On Thursday, May 28, 2020 10:53:07 PM MDT Walter Bright via Digitalmars-d- announce wrote:
> The subject says it all.
>
> If you care about memory safety, I recommending adding `safe:` as the first line in all your project modules, and annotate individual functions otherwise as necessary. For modules with C declarations, do as you think best.
>
> For everyone else, carry on as before.

Thank you.

- Jonathan M Davis

On Friday, 29 May 2020 at 20:36:12 UTC, Walter Bright wrote:
> On 5/29/2020 7:22 AM, Paul Backus wrote:
>> This is sad news. I was excited for @safe-by-default, and had hoped that the issue with extern(C) could be solved without throwing DIP 1028 away entirely.
>
> I watched a documentary on Clive Davis (famous recording executive) the other day. He would advise his clients, like Kenny G, Barry Manilow, etc., on how they should arrange and position their songs.
>
> Kenny G (famous clarinet player) said Davis recommended he add a vocal track, as that will sell more records. KG asks are you advising, or telling me? Davis says he's advising. KG does it his own way, and the record is a hit. KG triumphantly tells Davis what do you think of that now? Davis replies if KG had followed his advice, he'd have sold even more records.

I’m not sure who in this analogy is the Kenny G and who the Clive Davis, and we probably will never know for sure.

Off topic, and without extending the analogy, I had never heard about Kenny G until I came across Pat Metheny’s rant about him. It’s a well reasoned critique, and it seems to me that the expertise in our community is a lot higher than Kenny G’s musical expertise.
http://www.jazzoasis.com/methenyonkennyg.htm

— Bastiaan

On 5/29/2020 4:47 PM, Bastiaan Veelo wrote:
> I’m not sure who in this analogy is the Kenny G and who the Clive Davis,

Haha, I was deliberately vague about that, so people could interpret it as they pleased.

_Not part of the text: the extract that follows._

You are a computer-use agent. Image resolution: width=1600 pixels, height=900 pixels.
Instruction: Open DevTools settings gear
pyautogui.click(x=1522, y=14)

> Off topic, and without extending the analogy, I had never heard about Kenny G

He was the big cheese about 30 years ago.

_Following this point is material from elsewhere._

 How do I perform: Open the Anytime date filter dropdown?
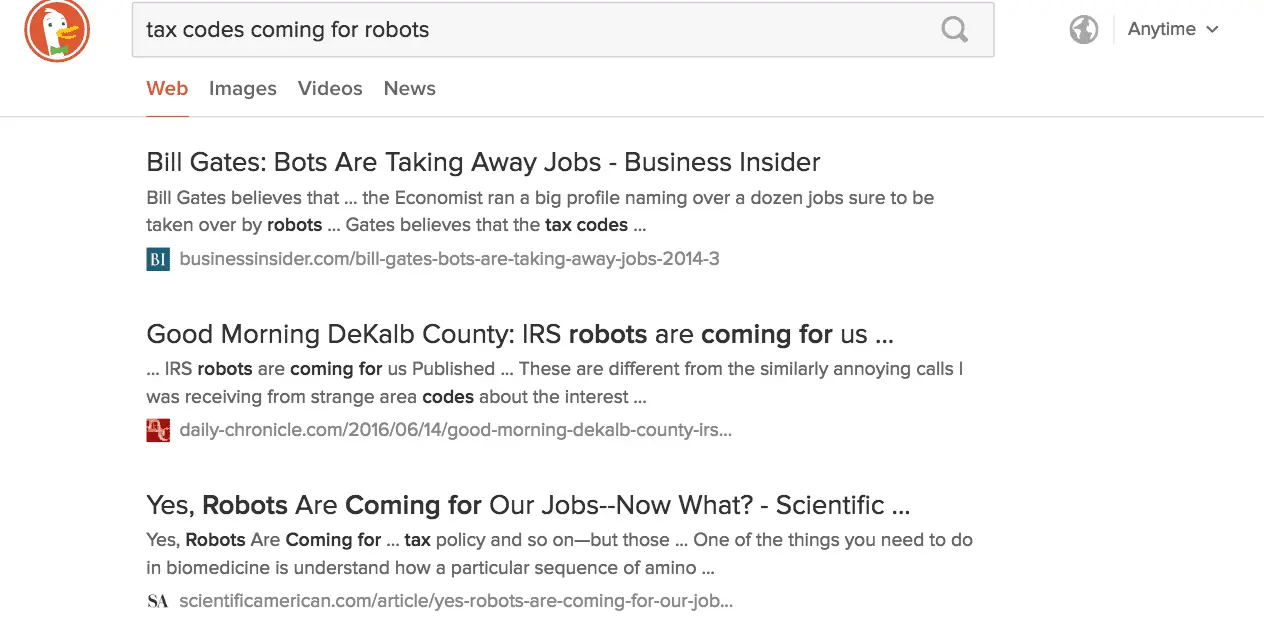click(x=1161, y=29)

> until I came across Pat Metheny’s rant about him. It’s a well reasoned critique, and it seems to me that the expertise in our community is a lot higher than Kenny G’s musical expertise.
> http://www.jazzoasis.com/methenyonkennyg.htm

From your cite:

"This controversy seems to be largely fueled by the fact that he sells an enormous amount of records while not being anywhere near a really great player in relation to the standards that have been set on his instrument over the past sixty or seventy years."

This is where Clive Davis comes in, who apparently had a "golden ear" for what would be commercially successful and what wouldn't. He made a long stream of nobodies into celebrities. Whitney Houston was another. The documentary is a great counterpart to the popular notion that record companies only take advantage of the artists.